Task details
Copy out the listing exactly.
※ ※ ※
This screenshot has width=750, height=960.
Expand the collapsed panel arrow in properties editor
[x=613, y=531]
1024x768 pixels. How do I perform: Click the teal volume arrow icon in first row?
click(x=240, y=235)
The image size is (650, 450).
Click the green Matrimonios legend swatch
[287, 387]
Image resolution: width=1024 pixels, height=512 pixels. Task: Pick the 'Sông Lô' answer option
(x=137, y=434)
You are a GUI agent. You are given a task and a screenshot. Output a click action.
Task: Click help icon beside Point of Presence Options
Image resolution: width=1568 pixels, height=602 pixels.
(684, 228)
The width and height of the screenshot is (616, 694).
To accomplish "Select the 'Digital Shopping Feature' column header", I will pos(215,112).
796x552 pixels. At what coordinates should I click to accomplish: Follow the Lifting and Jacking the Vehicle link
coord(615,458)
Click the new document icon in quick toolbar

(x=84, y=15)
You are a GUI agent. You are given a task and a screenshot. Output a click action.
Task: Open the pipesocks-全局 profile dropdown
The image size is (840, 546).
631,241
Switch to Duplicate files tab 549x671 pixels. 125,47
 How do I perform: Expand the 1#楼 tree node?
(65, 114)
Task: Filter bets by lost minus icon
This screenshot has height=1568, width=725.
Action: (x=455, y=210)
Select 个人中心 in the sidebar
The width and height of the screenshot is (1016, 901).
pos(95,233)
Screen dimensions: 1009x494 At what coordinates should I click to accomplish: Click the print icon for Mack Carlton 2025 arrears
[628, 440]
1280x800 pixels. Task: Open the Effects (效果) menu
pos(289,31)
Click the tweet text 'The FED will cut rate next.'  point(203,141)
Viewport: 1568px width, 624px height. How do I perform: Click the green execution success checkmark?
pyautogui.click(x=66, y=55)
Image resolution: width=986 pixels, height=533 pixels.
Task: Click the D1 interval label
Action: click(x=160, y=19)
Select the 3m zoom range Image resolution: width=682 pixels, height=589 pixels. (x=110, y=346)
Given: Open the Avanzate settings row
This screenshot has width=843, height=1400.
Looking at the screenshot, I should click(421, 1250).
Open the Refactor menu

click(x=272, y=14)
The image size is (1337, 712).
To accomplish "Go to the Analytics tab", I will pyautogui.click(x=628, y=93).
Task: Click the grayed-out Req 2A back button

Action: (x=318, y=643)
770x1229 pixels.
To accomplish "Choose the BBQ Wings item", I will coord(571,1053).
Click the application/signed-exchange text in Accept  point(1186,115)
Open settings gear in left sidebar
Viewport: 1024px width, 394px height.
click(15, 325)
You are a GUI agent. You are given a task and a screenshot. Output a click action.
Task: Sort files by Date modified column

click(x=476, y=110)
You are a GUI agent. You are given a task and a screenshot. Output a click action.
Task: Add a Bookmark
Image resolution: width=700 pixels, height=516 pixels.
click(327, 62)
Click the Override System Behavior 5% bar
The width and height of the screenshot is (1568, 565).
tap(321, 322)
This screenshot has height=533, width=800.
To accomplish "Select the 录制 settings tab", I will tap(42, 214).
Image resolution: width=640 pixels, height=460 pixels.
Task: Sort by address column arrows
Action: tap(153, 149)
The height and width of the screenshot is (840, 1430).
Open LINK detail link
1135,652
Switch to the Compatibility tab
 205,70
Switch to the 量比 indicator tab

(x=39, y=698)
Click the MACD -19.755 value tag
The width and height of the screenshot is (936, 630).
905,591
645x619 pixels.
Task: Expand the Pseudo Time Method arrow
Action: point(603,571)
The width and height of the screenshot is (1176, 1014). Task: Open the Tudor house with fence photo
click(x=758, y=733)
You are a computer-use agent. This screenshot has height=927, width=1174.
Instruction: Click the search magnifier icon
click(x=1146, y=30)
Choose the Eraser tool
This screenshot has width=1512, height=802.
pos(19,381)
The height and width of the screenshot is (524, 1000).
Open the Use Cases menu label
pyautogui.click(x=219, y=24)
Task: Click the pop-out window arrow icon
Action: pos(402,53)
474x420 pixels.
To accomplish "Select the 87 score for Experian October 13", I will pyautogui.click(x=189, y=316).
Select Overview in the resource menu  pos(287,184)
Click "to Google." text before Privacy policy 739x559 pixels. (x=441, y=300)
※ ※ ※
Result of the task
This screenshot has width=750, height=960.
Expand the collapsed panel arrow in properties editor
[x=613, y=531]
1024x768 pixels. How do I perform: Click the teal volume arrow icon in first row?
click(x=240, y=235)
The image size is (650, 450).
Click the green Matrimonios legend swatch
[287, 387]
Image resolution: width=1024 pixels, height=512 pixels. Task: Pick the 'Sông Lô' answer option
(x=137, y=434)
You are a GUI agent. You are given a task and a screenshot. Output a click action.
Task: Click help icon beside Point of Presence Options
Image resolution: width=1568 pixels, height=602 pixels.
(684, 228)
The width and height of the screenshot is (616, 694).
To accomplish "Select the 'Digital Shopping Feature' column header", I will pos(215,112).
796x552 pixels. At what coordinates should I click to accomplish: Follow the Lifting and Jacking the Vehicle link
coord(615,458)
Click the new document icon in quick toolbar

(x=84, y=15)
You are a GUI agent. You are given a task and a screenshot. Output a click action.
Task: Open the pipesocks-全局 profile dropdown
The image size is (840, 546).
631,241
Switch to Duplicate files tab 549x671 pixels. 125,47
 How do I perform: Expand the 1#楼 tree node?
(65, 114)
Task: Filter bets by lost minus icon
This screenshot has height=1568, width=725.
Action: (x=455, y=210)
Select 个人中心 in the sidebar
The width and height of the screenshot is (1016, 901).
pos(95,233)
Screen dimensions: 1009x494 At what coordinates should I click to accomplish: Click the print icon for Mack Carlton 2025 arrears
[628, 440]
1280x800 pixels. Task: Open the Effects (效果) menu
pos(289,31)
Click the tweet text 'The FED will cut rate next.'  point(203,141)
Viewport: 1568px width, 624px height. How do I perform: Click the green execution success checkmark?
pyautogui.click(x=66, y=55)
Image resolution: width=986 pixels, height=533 pixels.
Task: Click the D1 interval label
Action: click(x=160, y=19)
Select the 3m zoom range Image resolution: width=682 pixels, height=589 pixels. (x=110, y=346)
Given: Open the Avanzate settings row
This screenshot has width=843, height=1400.
Looking at the screenshot, I should click(421, 1250).
Open the Refactor menu

click(x=272, y=14)
The image size is (1337, 712).
To accomplish "Go to the Analytics tab", I will pyautogui.click(x=628, y=93).
Task: Click the grayed-out Req 2A back button

Action: (x=318, y=643)
770x1229 pixels.
To accomplish "Choose the BBQ Wings item", I will coord(571,1053).
Click the application/signed-exchange text in Accept  point(1186,115)
Open settings gear in left sidebar
Viewport: 1024px width, 394px height.
click(15, 325)
You are a GUI agent. You are given a task and a screenshot. Output a click action.
Task: Sort files by Date modified column

click(x=476, y=110)
You are a GUI agent. You are given a task and a screenshot. Output a click action.
Task: Add a Bookmark
Image resolution: width=700 pixels, height=516 pixels.
click(327, 62)
Click the Override System Behavior 5% bar
The width and height of the screenshot is (1568, 565).
tap(321, 322)
This screenshot has height=533, width=800.
To accomplish "Select the 录制 settings tab", I will tap(42, 214).
Image resolution: width=640 pixels, height=460 pixels.
Task: Sort by address column arrows
Action: tap(153, 149)
The height and width of the screenshot is (840, 1430).
Open LINK detail link
1135,652
Switch to the Compatibility tab
 205,70
Switch to the 量比 indicator tab

(x=39, y=698)
Click the MACD -19.755 value tag
The width and height of the screenshot is (936, 630).
905,591
645x619 pixels.
Task: Expand the Pseudo Time Method arrow
Action: point(603,571)
The width and height of the screenshot is (1176, 1014). Task: Open the Tudor house with fence photo
click(x=758, y=733)
You are a computer-use agent. This screenshot has height=927, width=1174.
Instruction: Click the search magnifier icon
click(x=1146, y=30)
Choose the Eraser tool
This screenshot has width=1512, height=802.
pos(19,381)
The height and width of the screenshot is (524, 1000).
Open the Use Cases menu label
pyautogui.click(x=219, y=24)
Task: Click the pop-out window arrow icon
Action: pos(402,53)
474x420 pixels.
To accomplish "Select the 87 score for Experian October 13", I will pyautogui.click(x=189, y=316).
Select Overview in the resource menu  pos(287,184)
Click "to Google." text before Privacy policy 739x559 pixels. (x=441, y=300)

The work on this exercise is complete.